→ DIRECTIVE 1:
In the passage on telemarketing do-not-call laws, in what year did the Federal Communications Commission implement the Telephone Consumer Protection Act?
→ DIRECTIVE 2:
Translate this sentence from the passage on telemarketing do-not-call laws into Spanish: "Consumers do not renew at the same rate for this same reason."
→ DIRECTIVE 3:
Extend the passage on telemarketing do-not-call laws with a further paragraph, picking up right after its final sentence.

*** DOCUMENT SECTION ***

States that have enacted such laws generally experience an initial sign-up
rush, followed by a leveling off once consumers realize the ineffectiveness
of such laws. Consumers do not renew at the same rate for this same reason.
The end result is another government bureaucracy implementing another
ineffective program at considerable cost to the taxpayer, another governmental
burden on business, and increased costs for the consumer who is the real
loser.
Background
In 1991, the Federal Communications Commission (FCC) implemented the Telephone
Consumer Protection Act (TCPA). This law, together with the 1995 Telemarketing
Sales Rule (TSR) promulgated by the Federal Trade Commission (FTC), formalized
federal rules governing the operation of legitimate telemarketers. Neither
law preempted states from establishing additional restrictions in this
area. Companies conducting business by telephone may not call a consumer
who has requested to receive no more calls from, or on behalf of, the
seller whose goods or services are being offered. Sellers are required
to maintain do-not-call lists of those consumers who do not wish to be
contacted by phone, to develop a written policy, available upon request,
of their do-not-call procedures, and to train telemarketing personnel
in these procedures.

*** End of DOCUMENT SECTION ***
*** DATASET EXCERPTS ***

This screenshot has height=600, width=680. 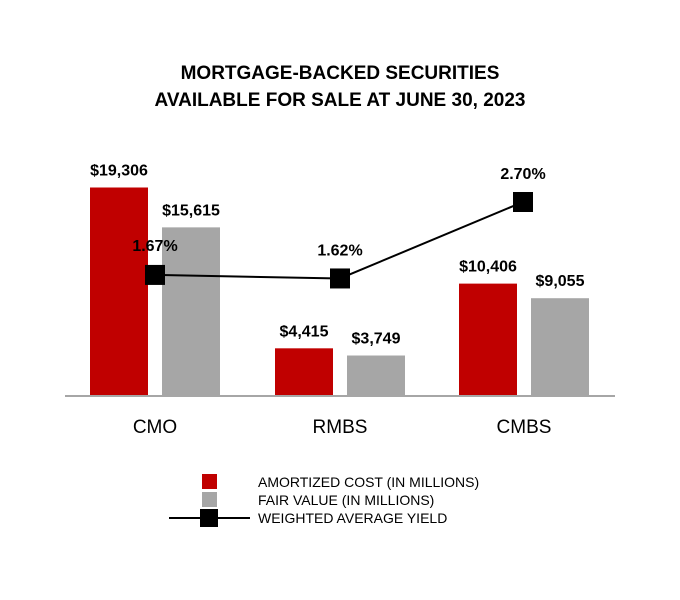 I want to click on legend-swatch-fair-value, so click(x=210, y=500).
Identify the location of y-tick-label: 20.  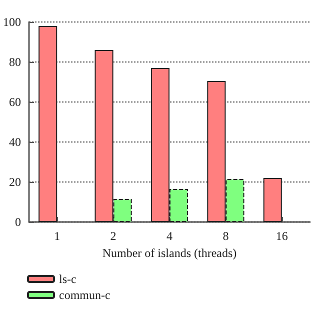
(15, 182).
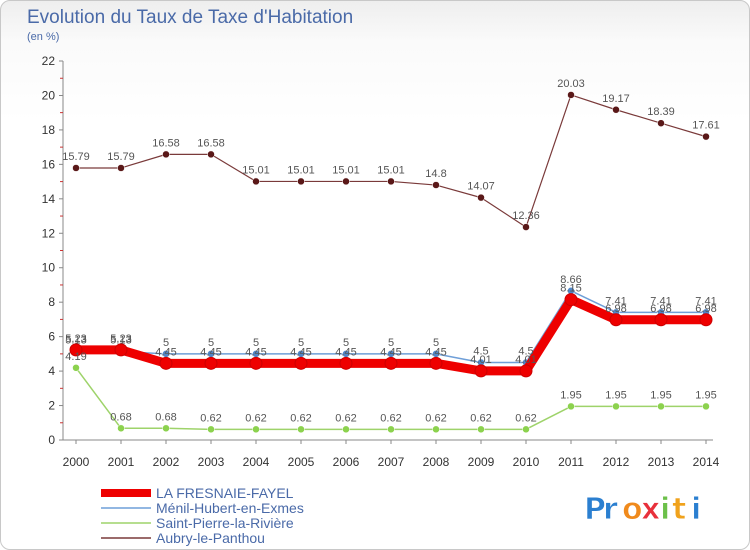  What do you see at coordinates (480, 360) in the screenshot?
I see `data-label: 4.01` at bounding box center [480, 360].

*** End of DATASET EXCERPTS ***
*** DATASET EXCERPTS ***

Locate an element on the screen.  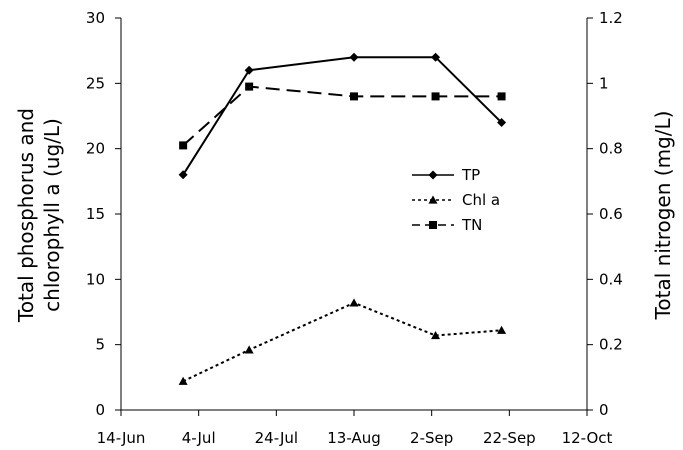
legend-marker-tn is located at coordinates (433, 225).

*** End of DATASET EXCERPTS ***

→ EXPECTED ANSWER 1:
1991

→ EXPECTED ANSWER 2:
Los consumidores no renuevan al mismo ritmo por esta misma razón.

→ EXPECTED ANSWER 3:
On the state level,
the following states have enacted do-not-call provisions:
Alabama
Alaska
Arkansas
California
Colorado
Connecticut
Florida
Georgia
Idaho
Illinois
Indiana
Kansas
Kentucky
Louisiana
Maine
Massachusetts
Michigan
Minnesota
Mississippi
Missouri
New Mexico
New York
North Dakota
Oklahoma
Oregon
Pennsylvania
South Dakota
Tennessee
Texas
Vermont
Wisconsin
Wyoming
Of these, Connecticut,
Maine, Pennsylvania, and Wyoming do not maintain a dedicated state do-not-call
list but require telemarketers to subscribe to the Direct Marketing Association's
Telephone Preference Service, a privately run national do-not-call list.
The state laws now in effect differ widely in how they define exemptions;
all of them, however, require compliance with a single list that teleservices
providers would have to purchase from the state. The list of exemptions
to do-not-call legislation can be broad or narrow. Virtually all, however,
include three broad general categories: (1) calls falling under the heading
of political speech, including fundraising, and other forms of "free
speech" such as surveys or research that does not include a solicitation;
(2) calls by non-profit or charitable organizations; (3) calls to consumers
with which the company has an established business relationship.